§ **Directions for this task**
Pictures aside, reproduce exactly each line from the one holding "Given: Start the timer from top toolbar" through the last line of the material, both ends included.

- - - -

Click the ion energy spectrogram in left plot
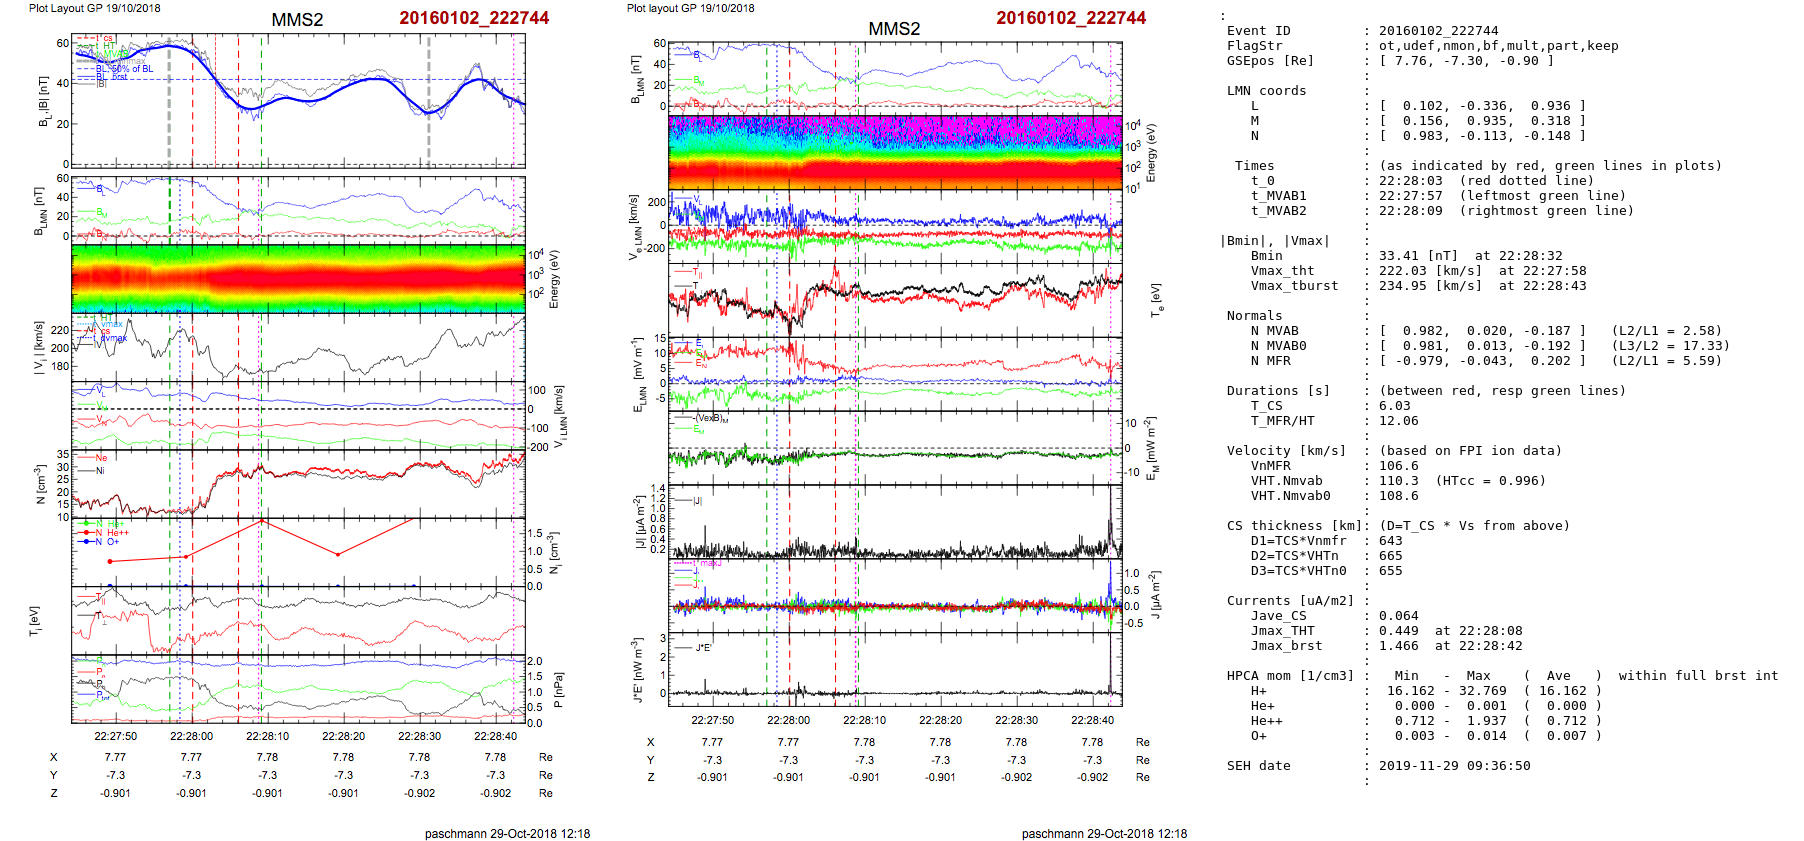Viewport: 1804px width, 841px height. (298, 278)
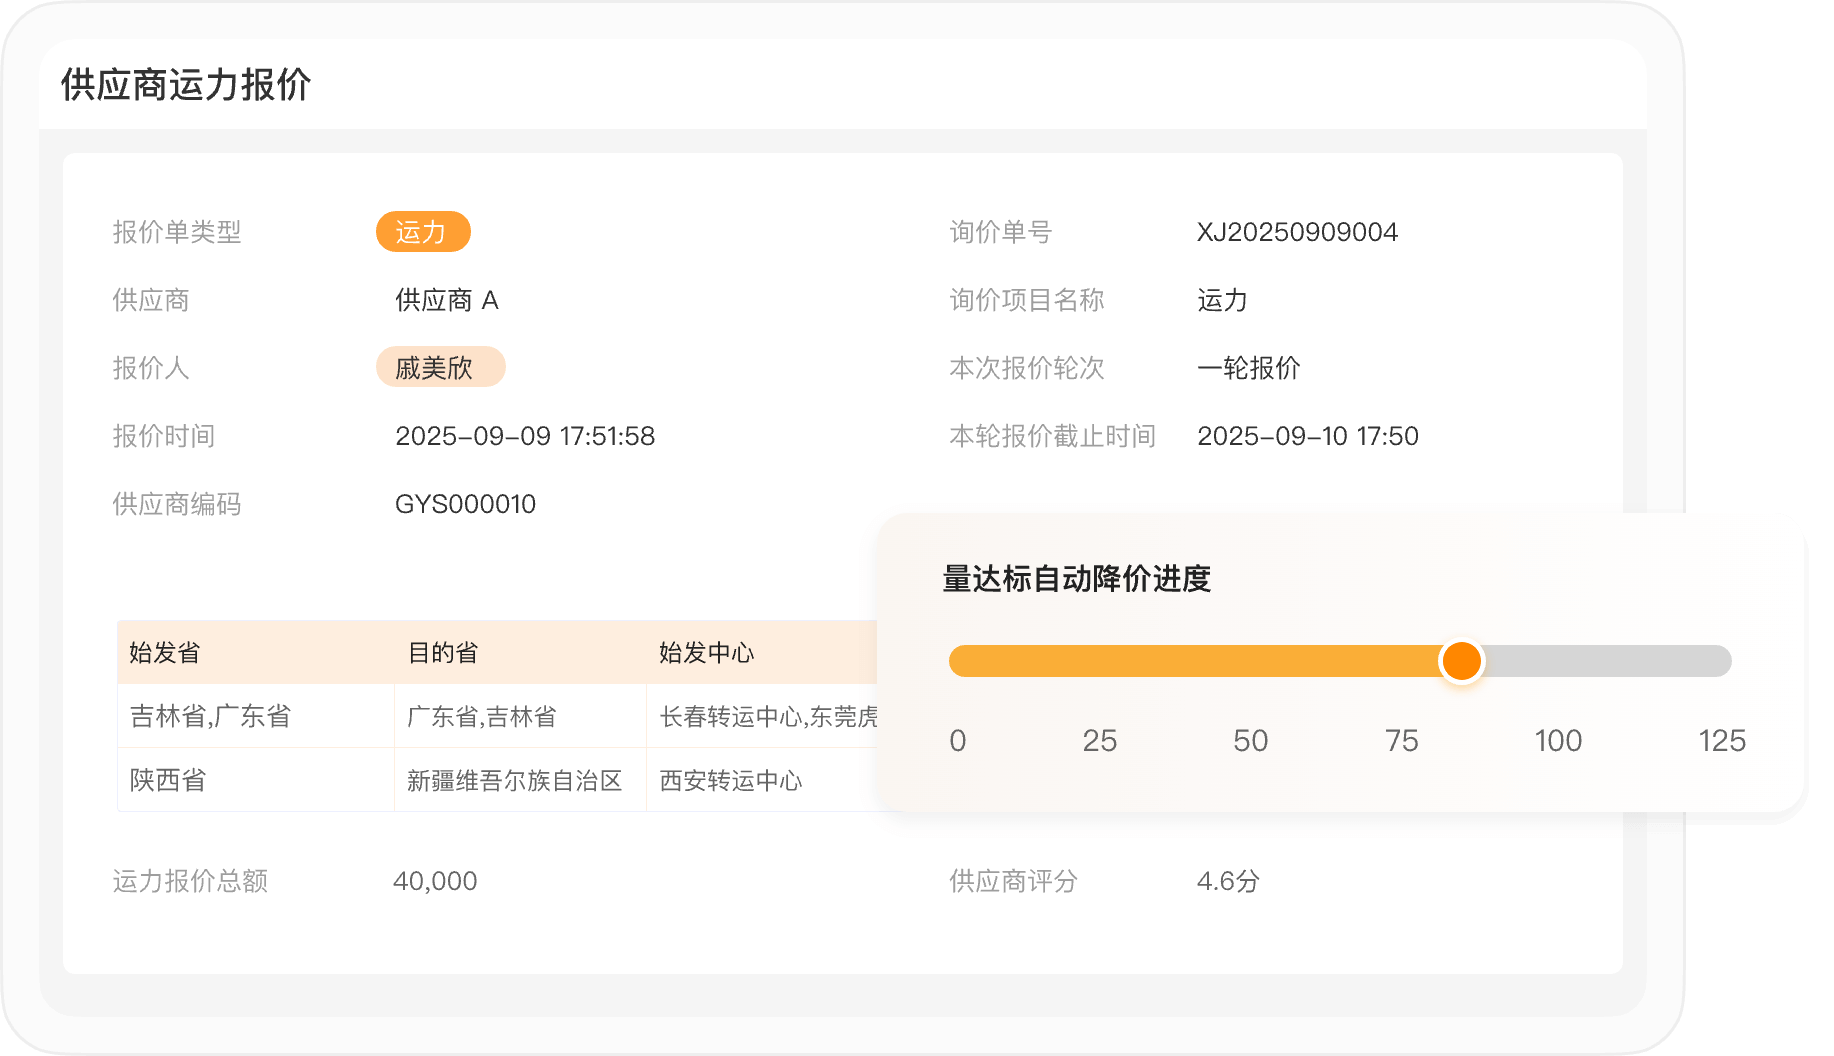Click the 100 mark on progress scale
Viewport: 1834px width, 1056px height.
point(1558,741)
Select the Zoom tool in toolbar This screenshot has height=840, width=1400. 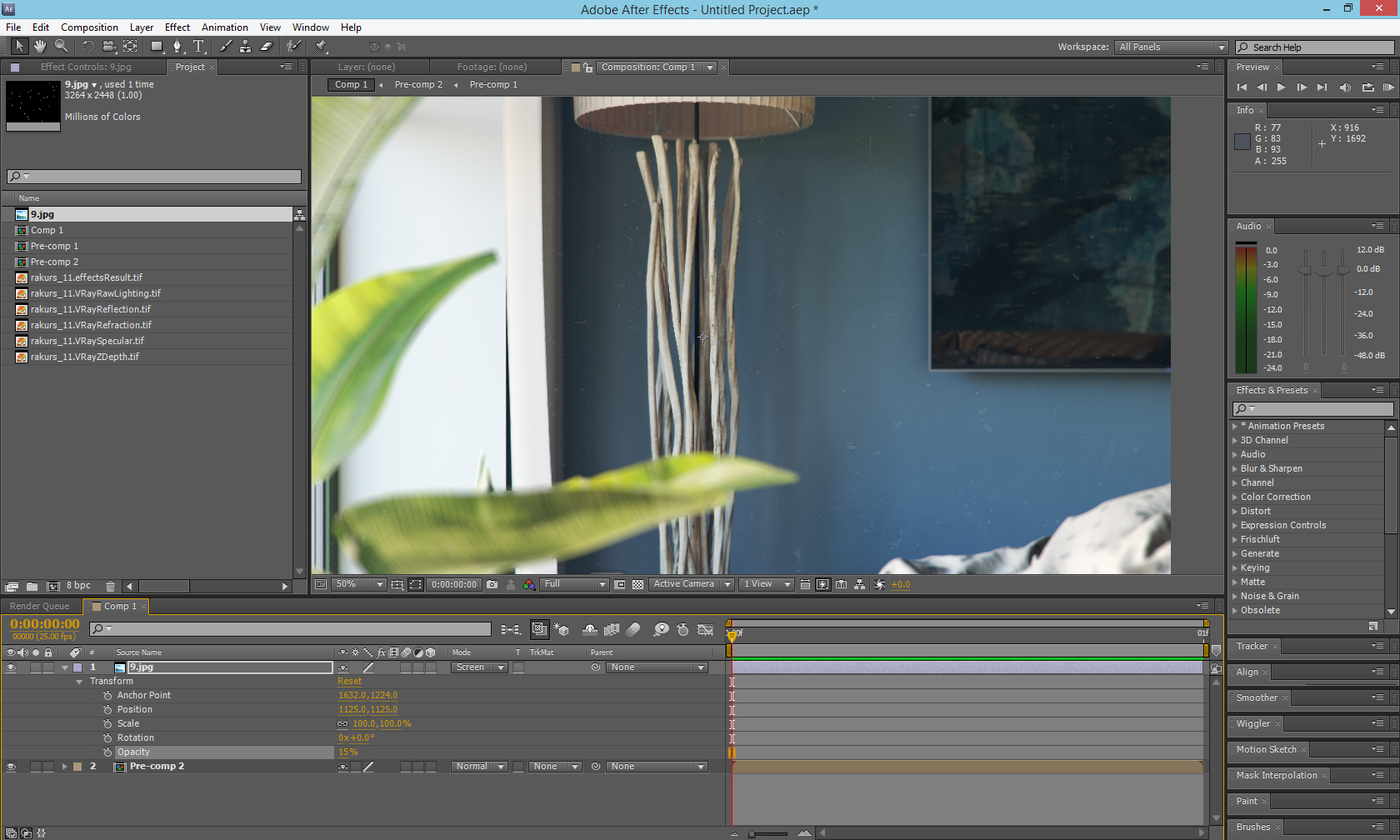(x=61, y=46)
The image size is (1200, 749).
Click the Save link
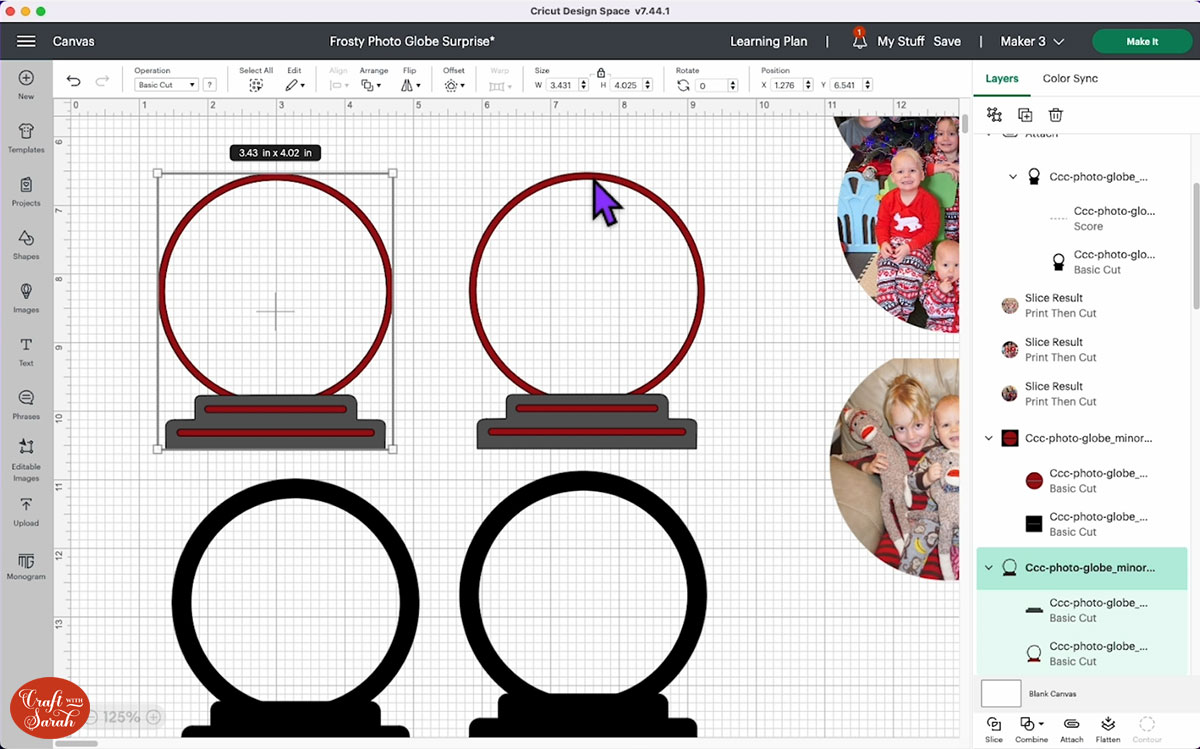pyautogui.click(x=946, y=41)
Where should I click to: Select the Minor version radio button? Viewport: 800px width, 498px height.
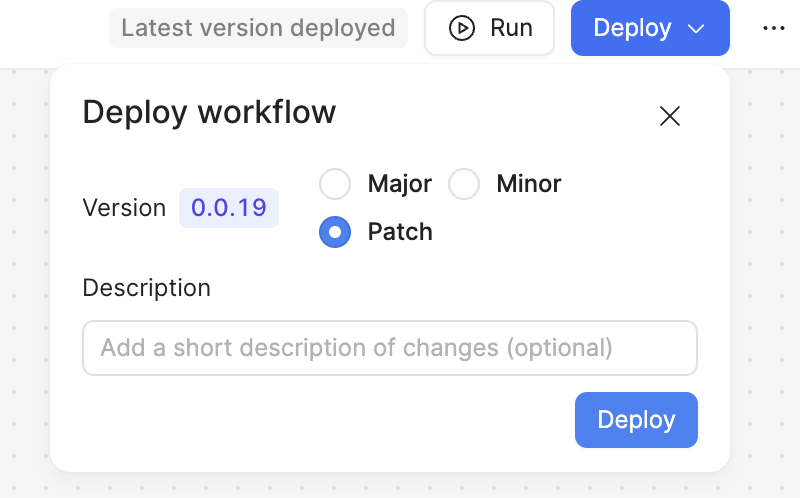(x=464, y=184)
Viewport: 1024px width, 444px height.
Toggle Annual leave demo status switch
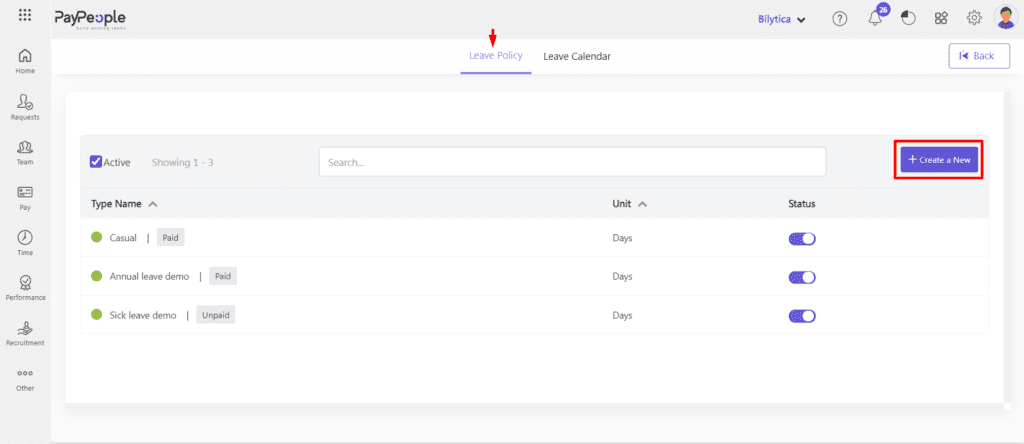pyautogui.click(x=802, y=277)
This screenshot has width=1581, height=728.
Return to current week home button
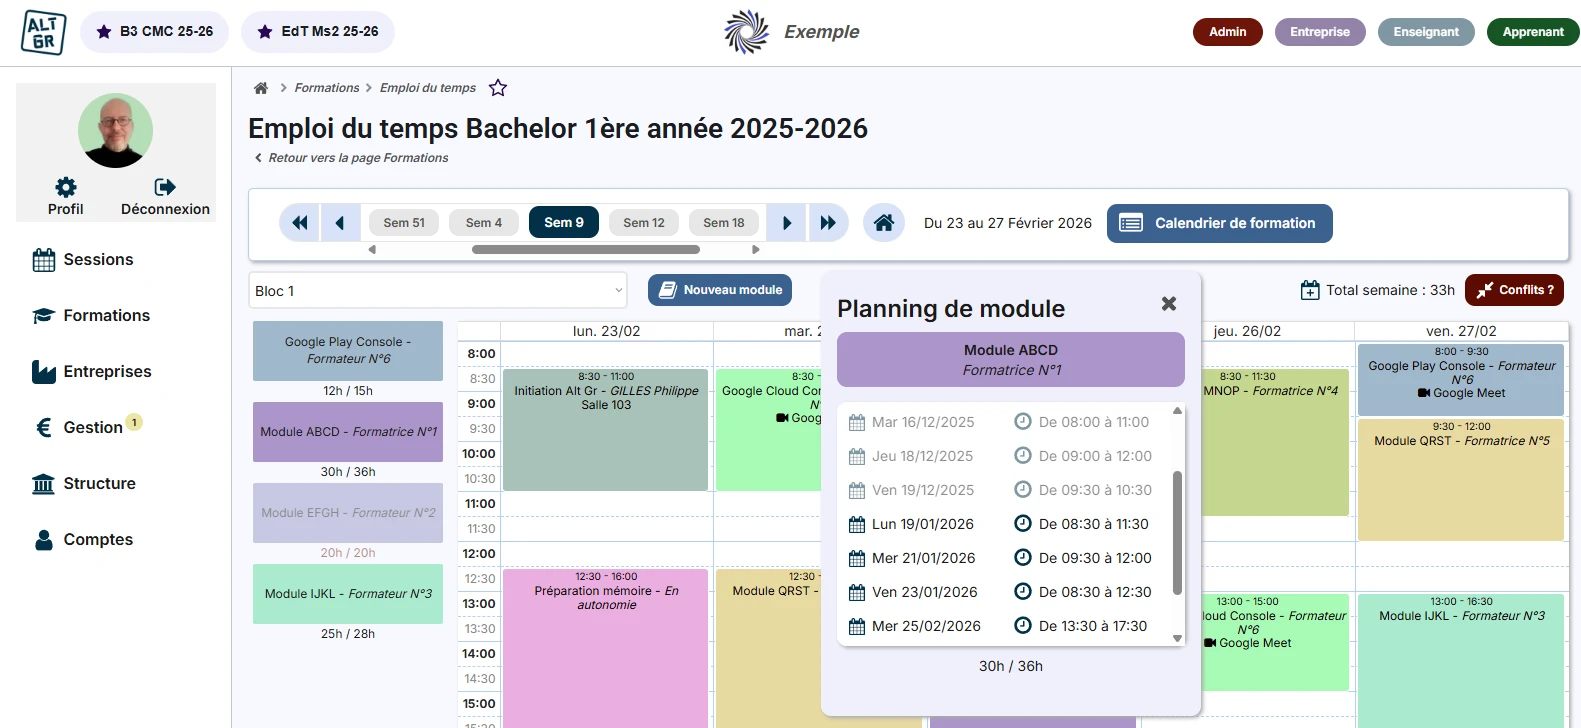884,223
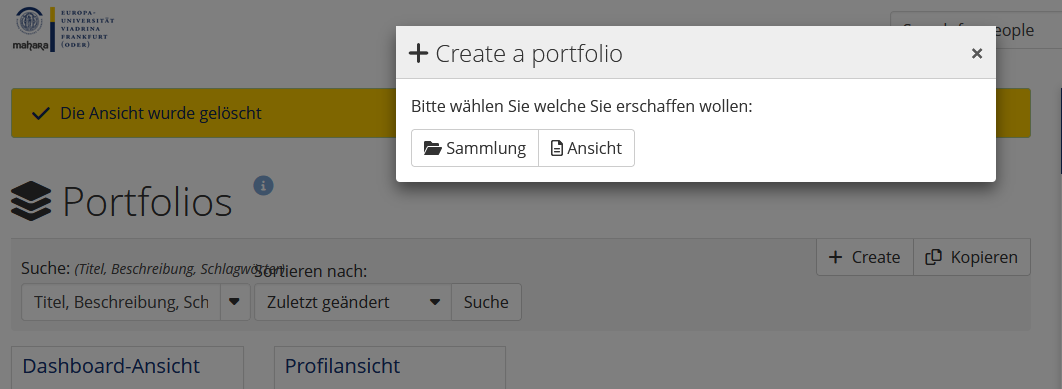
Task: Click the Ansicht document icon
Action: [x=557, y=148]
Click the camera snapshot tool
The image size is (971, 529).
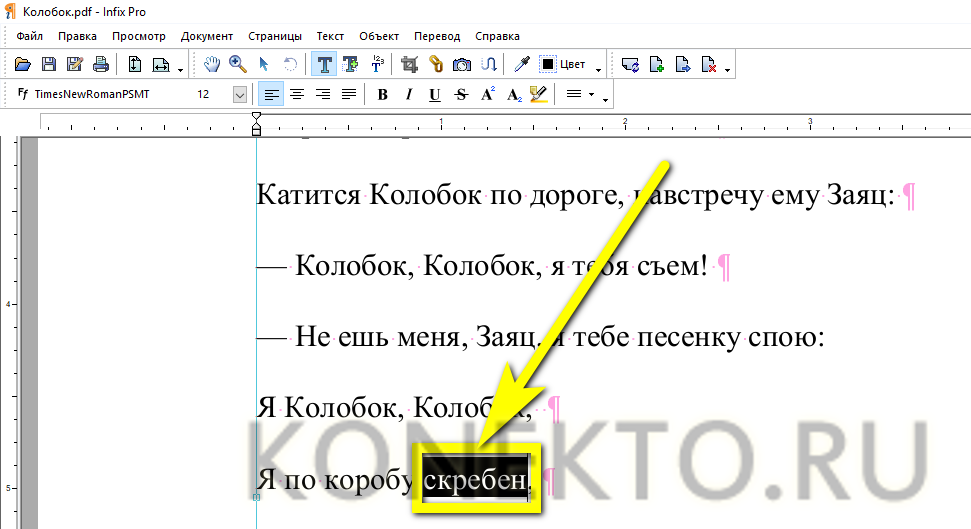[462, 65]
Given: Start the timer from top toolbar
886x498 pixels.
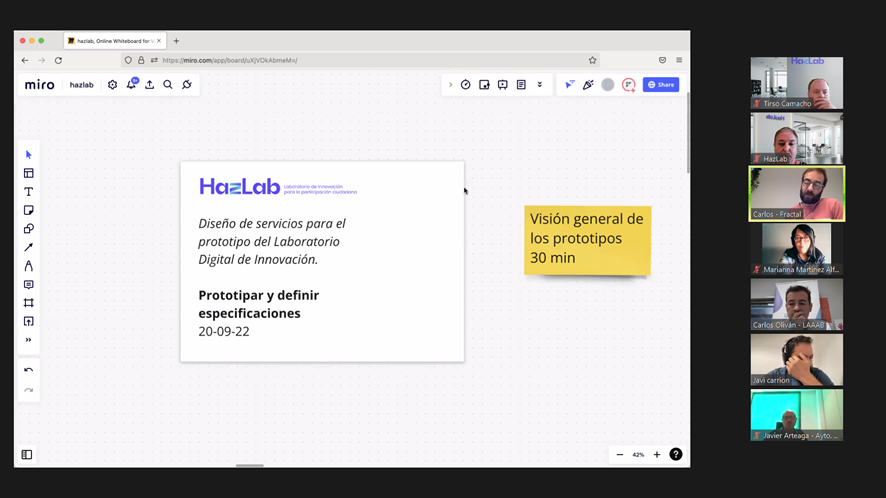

- - - -

§ **Solution for this problem**
Given: Start the timer from top toolbar
886x498 pixels.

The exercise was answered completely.